Released: 27th January
Seen: 5th May

So, while I’m still learning how to effectively write these reviews, I have slowly developed a system that works for me. After I do the first paragraph (usually designed to be just eye-catching enough that if you were to scroll through my main page that it might make you want to know more) I will then stop and think about how to describe the plot. I might have IMDB open to remind me of character and actor names but I can usually come up with a decent enough plot synopsis that doesn’t give away more than I need to in order to get you to know just what kind of movie I’m talking about. The plot synopsis is always a quick thing for me, I try to keep it short and sweet because if you want a proper plot synopsis then Wikipedia is in the next tab over. I add it for context and little more than that… this time? I’m tempted to skip it because the plot is so poorly constructed that even just adding it for context feels pointless but it’s my structure now so I feel obligated to try.
Based on the novel of the same name by Joan Didion, The Last Thing He Wanted follows news reporter Elena McMahon (Anne Hathaway) who was doing some real journalism before some bad things happened and she ends up being pulled off that and put onto the job of handling presidential election coverage. Apparently handling the 1984 election between Reagan and Mondale would be too boring so, in order to create a new plotline, her crazy father Richard (Willem Dafoe) turns up and needs some help both medically (even though at worst he just seems eccentric, barely even looks like he has a cold) and financially. See, Richard was an arms dealer selling arms to the Contras who you might know from their legendary team up with Iran and Oliver North, and needs Elena to go in his place. Thus begins what I believe was originally intended to be some kind of political thriller but that implies that they make use of politics or thrills so you can see where the problem begins.
To this films credit, it has a good cast. Anne Hathaway is pretty much always going to give 110%, even when she’s in actual garbage, Willem Dafoe is a scene-stealer no matter what he does and Ben Affleck exists and appears on camera for a period of time that apparently allows him to be put on the poster. The actors are good and all clearly tried their hardest with what they were given, I could honestly see this cast appearing in an actual movie together and it being a great time but they ended up appearing in this… whatever we’re going to call this. Do I need to call this a film? Is that essential? Can we just call it a series of images that moves because calling it a film feels kind of demoralising?

Despite how basic I made the plot sound when describing it, I promise you that the actual execution of it is just awful. This film doesn’t do twists so much as it just decides something completely stupid has to happen out of nowhere, especially at the end. You know a film has really messed up telling you anything about the characters when an hour in a small child pops up on screen and the reaction is to go “Oh, so you have a child now… when the hell did they turn up?” and then the child has no relevance whatsoever. Yeah, the main character is a mom and it matters for exactly none of the film. When Elena goes to get the money for her dad, the only reason she stays on the island is to get a story… she can literally leave any time, but she wants a story. They never seem to actually deal with the Contras or Oliver North or any of the actual issues surrounding the Iran Contra scandal, it spends more time having Elena worrying about her dad and just kind of moving around randomly.
The few moments where they try to do things that you might see in a thriller (like being in a car with someone suspicious or a gunfight in a hotel) it ends up falling flat every single time.
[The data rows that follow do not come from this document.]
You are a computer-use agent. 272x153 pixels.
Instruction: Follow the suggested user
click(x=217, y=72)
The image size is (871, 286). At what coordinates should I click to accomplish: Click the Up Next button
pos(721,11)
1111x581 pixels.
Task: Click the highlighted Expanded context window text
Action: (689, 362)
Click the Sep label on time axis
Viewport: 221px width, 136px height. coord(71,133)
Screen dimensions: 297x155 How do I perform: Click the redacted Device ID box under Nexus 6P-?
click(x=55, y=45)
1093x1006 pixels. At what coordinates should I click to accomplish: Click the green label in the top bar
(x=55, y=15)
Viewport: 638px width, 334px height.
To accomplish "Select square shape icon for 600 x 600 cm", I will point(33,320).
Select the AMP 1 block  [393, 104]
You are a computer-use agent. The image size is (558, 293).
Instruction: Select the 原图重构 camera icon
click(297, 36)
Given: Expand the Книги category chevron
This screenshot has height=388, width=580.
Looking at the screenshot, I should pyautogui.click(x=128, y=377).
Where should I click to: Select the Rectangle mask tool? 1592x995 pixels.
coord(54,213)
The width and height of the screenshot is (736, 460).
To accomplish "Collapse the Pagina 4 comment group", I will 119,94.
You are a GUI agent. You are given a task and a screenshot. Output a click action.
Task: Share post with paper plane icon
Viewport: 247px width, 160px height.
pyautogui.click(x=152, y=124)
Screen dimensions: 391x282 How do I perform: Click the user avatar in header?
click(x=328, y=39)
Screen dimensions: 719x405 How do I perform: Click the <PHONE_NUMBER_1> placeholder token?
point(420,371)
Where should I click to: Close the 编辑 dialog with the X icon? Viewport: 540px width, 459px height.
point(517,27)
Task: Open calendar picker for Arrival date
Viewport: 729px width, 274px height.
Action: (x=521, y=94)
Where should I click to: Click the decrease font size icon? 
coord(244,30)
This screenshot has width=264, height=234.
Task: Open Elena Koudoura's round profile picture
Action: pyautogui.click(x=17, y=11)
You can see them trying, going through and doing the things that one expects of films in this genre but something about it just doesn’t work. I’ve never yawned during a gunfight until today but that’s what one of the big battles made me feel. Hell, there’s a big twist near the end that didn’t feel like a twist, it felt like the film just betrayed the audience for the sake of a cheap surprise because that’s what other thrillers do, right? Of course, the film forgot that other thrillers are also thrilling which doesn’t help.
It’s also just terminally boring, to the point where I considered taking a nap during it. Don’t close your eyes for too long though because even while it’s boring, it’s so misshapen that turning out for three seconds makes you feel like you’ve missed some important detail. It’s at that point that I felt lucky to be watching a movie on Netflix cos I can rewind and catch a thing I missed but when I did that I realised that I hadn’t missed anything, the film is just so badly written that it feels like you’re missing things when the reality is that the film itself missed them. It can’t give me the details I need to follow and it’s so boring that even if it did, I wouldn’t have cared. I don’t know how you make the goddamn Iran-Contra scandal boring but that’s what happened here.
The Last Thing He Wanted is just bad. It’s not thrilling, it avoids politics like it just saw politics coughing into its elbow and just doesn’t work. Good actors and occasionally interesting shot choices can maybe be interesting if you divorce them from the context of “Being in this really bad film” but they aren’t enough to salvage anything useful. At best it just makes you wish they put this much effort into actually making a good movie instead of whatever this is. It’s two hours long and felt like four, thank god it’s over and I never have to sit through it again.